Well, for those of you who don’t know me, I have been in advertising since the pre-Pleistocene era, better known as the 70’s, when I joined HTA [JWT] as a copy trainee. I had always been a writer of sorts – from juvenile attempts at song-writing inspired by ‘Love, Love Me Do’ to scribbling the odd rude limerick on the back of Wills Filter packs to concocting a minor falsehood for a school essay on ‘The Most Memorable Day Of My Life’ where I pretended to be a Russian girl on the day WW2 came to an end. The teacher, a wonderful crusty old English lady, tapped my wrist with her fat red pencil and told me, with a long-suffering sigh, not to make things up. This dangerous tendency for making things up runs in my family. My Mum’s dad was a very famous playwright in his time. My mum used to dash off poetry between rolling out rotis and ironing the clothes. An uncle of mine used to sleep on a bed made of books and I had a godfather who would pay us kids a little bonus if we told him a particularly funny story. Stories filled my life.
My greatest joy was discovering a large steamer trunk in the attic packed to the brim with old Argosy magazines. Oh, the musty, dusty, vanilla scent of those slightly yellowed pages. Argosy used to be a short story magazine, the launching pad of writers like Paulo Coelho. So when I went for my copy test in HTA, for a lark, and discovered there were people who would actually pay me money, however paltry it was those days, for making up characters and places, I abandoned my plans to become a journalist and save the world and dived in head-first.
It was heady stuff. And through the years, as I graduated to Creative Director, I got to write literally thousands of stories… in Print, when long copy ads were still prized, for multi-projector AVs spinning out yarns for the client’s annual sales conference jamborees and, of course, films for the big screen and later, TV. I left HTA’s bosom to set up White Light, my own production house, so I could get to write scripts, which I would like to direct. So the journey continued. The urge to tell different stories, unfettered by marketing diktats and client servicing strings led me into the world of shorts – and much to my delight, I found I had learnt by osmosis from those Argosy issues.

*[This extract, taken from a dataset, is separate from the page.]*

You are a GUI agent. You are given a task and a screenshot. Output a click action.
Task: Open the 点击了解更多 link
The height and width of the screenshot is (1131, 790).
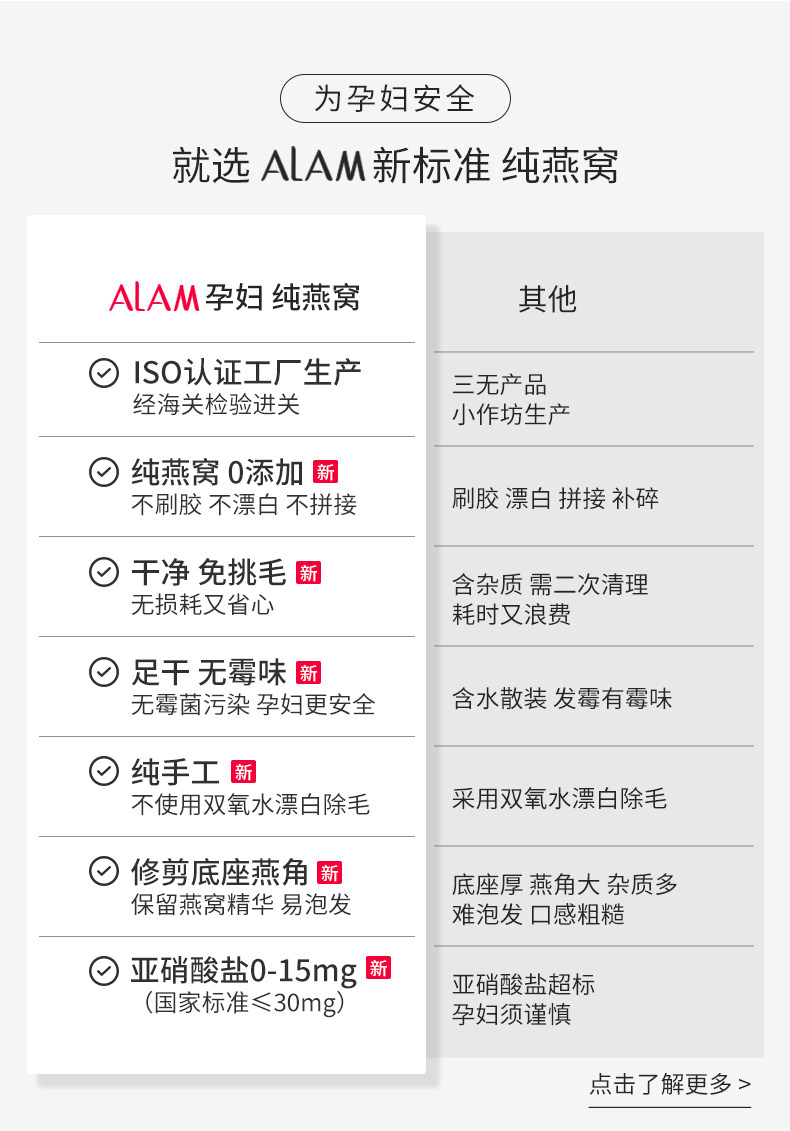(670, 1084)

But alas, nothing got published. The only one I had the courage to launch on the Net, died an un-mourned death somewhere in cyberspace. But I didn’t give up. Because the stories wouldn’t stop coming. They came in my dreams, while reading the newspaper, while listening to a Cohen song. The dream of writing a novel would surface wistfully, now and then, and end after 20 pages, the doubt stifling the words. Till an idea I loved and a publisher who was willing to take a chance on my untested talent and a friend who became a co-author came along. It took close to two years, but at the end, there was a book, a book with 488 pages, the words crafted, sentence by sentence, by me. And people were reading it and saying things like thundering good yarn and riveting and couldn’t put it down. Holding the book in my hands, I realized what I had written will now always be there in the universe. So you guys out there, wanting to write while you hold down day jobs, all you marketing minds with songs running around your frontal cortexes and all you home-makers with paintings leaking out of your finger-tips… go out there and tell your stories. And don’t let anyone stop you… least of all yourself.